I have had to reglue my Full BL frame setups a couple of times in a few spots, after after about 20 flights. I have tried all the CA's and excelerator. I just don't like the bonding characteristics of the CF and Styrene. I also have my other cf frame done w/ the ABS grey colored stuff. I thought it looked great w/ the darker material, but it doesn't hold w/ the CA's as well. So...

Mario,
I like way the hardware kit looks on the frame WAY better. I know that would hold better too. I reccomend providing that option in the frame kits instead, IMO. Otherwise, in your frame build videos, or site, etc. You should inform one to possibly add more CA to the areas that are stressed easily. It doesn't hurt, and it will need it.

Sorry if this has already been discussed.

Thanks, Carl
Carl, in regards to the hardware kit and how this look much better on the g10 and carbon frames, I agree with you and I think most people would too .

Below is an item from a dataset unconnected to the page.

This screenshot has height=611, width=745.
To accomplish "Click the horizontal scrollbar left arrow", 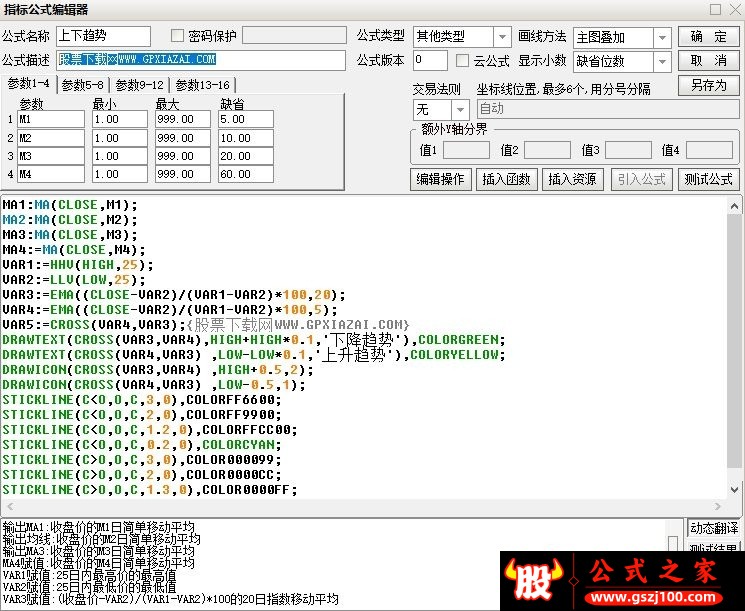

Those little bolt holes on all the g10 and carbon frames which may seeminly appear as lightening holes, were done for this type of hardware install options. So the option has always been there. I will provide the hardware option in future kits.

The white plastic blocks do have the benefit of gluing easily to G10 or carbon provided the carbon or G10 parts are clean, this is the trick to obtaining a good glue joint. I recommend cleaning the parts with a bit of soapy water rinsing and drying them completely, before any gluing is done, the plastic blocks also keep the frames very lightweight, this is the reason they are used and prefered for 4#3 that are stock versions.

The new 4#3Bs have bigger motors and pack a bit more power than some of the original 4#3s, so we can afford to do the frames with miniature hardware, I'd recommend this option for such or custom setups that use the Losi, IPS higher power brushess motors.


I appreciate your suggestions and comments. Thank You.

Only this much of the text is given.